Supposedly, Great Britain and the EU are close to agreement on a deal governing the former’s departure from the latter. Absent a deal, Great Britain will leave the EU on its own terms. That last is, I maintain, the best way out.
However.
There remain, as of Wednesday morning, three sticking points to any sort of deal, according to EU Chief Negotiator Michel Barnier.
- Customs arrangements for the island of Ireland
- The issue of giving Northern Irish authorities a greater say over regulatory arrangements, and the ability to veto them
- Guarantees of a level playing field—that Britain will not be at an unfair advantage when it comes to business regulation
Customs arrangements for the entire island—even though one part of the island is a sovereign nation and EU member and the other part is a member country of the United Kingdom. There should be nothing to discuss here. A major reason for the successful Leave vote was for Great Britain to regain control over its own borders—including its national border across the island of Ireland.

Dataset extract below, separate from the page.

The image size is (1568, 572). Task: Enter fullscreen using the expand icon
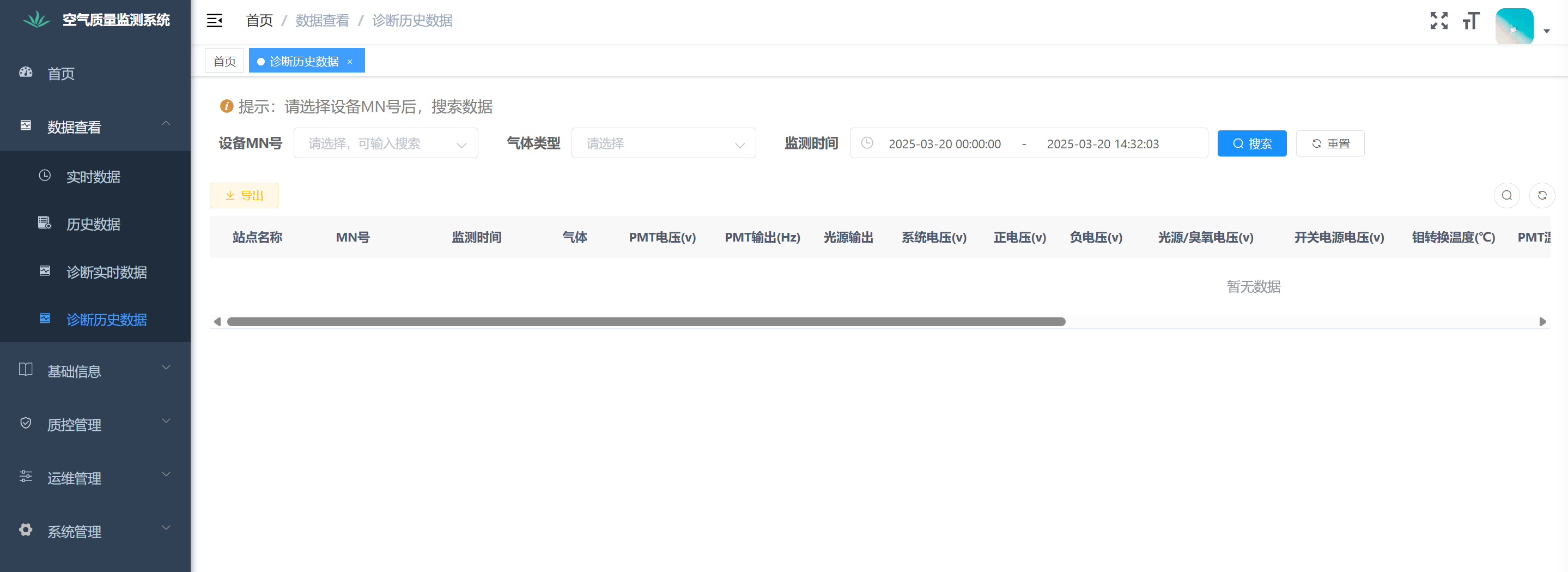1439,20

Giving Northern Ireland—that part of Great Britain—veto authority over the national government’s “regulatory arrangements”—devolution hasn’t gone that far, nor should it. This sticking point is nothing more than a naked early step in dismantling Great Britain in punishment for its effrontery in voting to leave the Holy Brussels Empire.
Guarantees of a level playing field—Great Britain is justified in seeking such guarantees, but it won’t get them, unless it accedes to what Brussels will define as “fair.”
These…sticking points…illustrate with crystalline clarity the EU’s bad faith in dealing with Great Britain—and they illustrate with equal clarity why a no-deal-Brexit is optimal for Great Britain.
Unfortunately, British PM Boris Johnson, in an agreement just concluded with Barnier, appears to have surrendered to the EU on the matter of Great Britain’s border with the Republic of Ireland:
Northern Ireland will remain part of the UK’s customs territory and will be an entry point into the EU’s single market. No customs checks will be done on the border between [the Republic of] Ireland and Northern Ireland.
Johnson surrendered on the second sticking point, also:
The Northern Irish assembly will have to give consent after Brexit for the region’s continued alignment with the EU regulatory regime every four years.
This cedes control of the British border to the EU, with all that that portends for the nation’s future. British sovereignty now hangs, ironically, on whether Labour MFWIC Jeremy Corbyn can deliver his party’s no vote. Nigel Farage, Brexit Party head and strange bedfellow of Corbyn’s on this, also has come out against the deal, as have the Democratic Unionist Party, which in coalition with the Tories give Johnson a one-vote majority on most things, and the Scottish National Party, which have been NeverLeaveNoWay all along.
It could be, of course, that Johnson has included these poison pills so as to get this last minute agreement rejected by Parliament, and he can get his no-deal exit from the EU. That raises the question, though, of whether Johnson is that Machiavellian.
Johnson wants an up-or-down vote from Parliament Saturday.